§ **Written exercise**: Condense the paragraph that begins "The SVO heads out of the box" in the SVO 4.6L cylinder head porting article into a short bulleted list that keeps its main facts.

§ **Extract**:

[start]

SVO 4.6L SOHC Cylinder Head Porting
by: David Posea


WARNING: I am not a professional head porter/engine builder!!! In fact, this is my first attempt at head porting. Use this information at your own risk.

The SVO heads out of the box are pretty good. The castings are a little rough, but not horrible. Still, with some basic cleanup flow can be improved. I urge you to read Standard Abrasives article on head porting first, and order one of their head porting kits. It contains various straight and tapered sanding rolls in 40 and 80 grit, mandrels, stones, and SA's cross-buffs for polishing. You really need a die grinder to port heads. A dremel tool just doesn't have the power to remove lots of material. WD-40 will work as a grinding lube, but I finally bought some "Grinder's Grease" from Eastwood. This is a waxy substance that helps keep the abrasive from loading up with aluminum. It also speeds up the cutting action. I wore out a few grinding stones, so I picked up a few more at Home Depot. Also, you'll need a fairly good compressor to provide enough air for a grinder. I have a Campbell-Hausfield 36 gallon, 2 stage 5HP compressor. It runs on 110V and works great.

I went a little beyond the basic port and polish, but not too far as this is my first set of heads. I tried to avoid thinning out the port walls too much. The walls are nice and thick, but still some care needs to be used to avoid costly mistakes!!!! I talked to some people with ported SVO heads, and got a few pictures as well. This gave me some ideas on where to grind, and where not to grind. I later managed to get some detailed pictures of a professionally ported SVO, and found that mine were very close to those. Being an overhead cam engine, there are no pushrod holes to complicate the port design. Also, since these are "modular", all ports are the exact same shape.

[end]

§ **Recorded information**:
[start]

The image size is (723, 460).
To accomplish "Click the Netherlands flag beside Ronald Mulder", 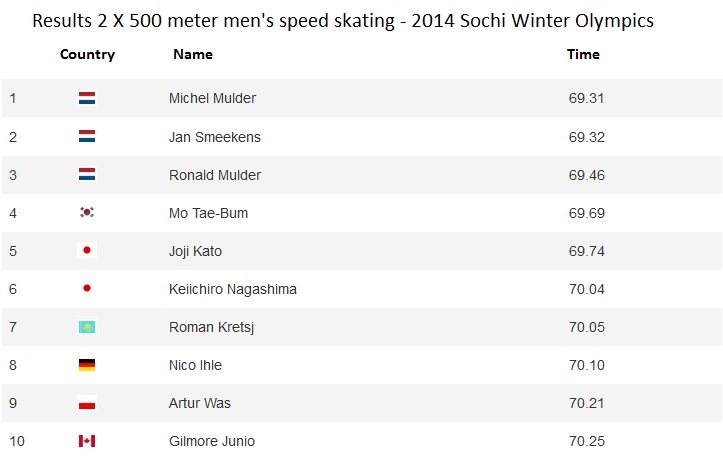I will (x=87, y=174).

[end]

§ **Exercise solution**:
- Stock SVO heads are fairly good; castings are a little rough, and basic cleanup can improve flow.
- Read Standard Abrasives' head porting article and order one of their kits (40 and 80 grit straight and tapered sanding rolls, mandrels, stones, cross-buffs for polishing).
- A die grinder is needed; a Dremel lacks the power to remove much material.
- WD-40 works as grinding lube, but Eastwood's "Grinder's Grease" keeps the abrasive from loading with aluminum and speeds cutting.
- Grinding stones wear out; extras came from Home Depot.
- A fairly good compressor is required; a Campbell-Hausfield 36 gallon, 2 stage, 5HP unit running on 110V works well.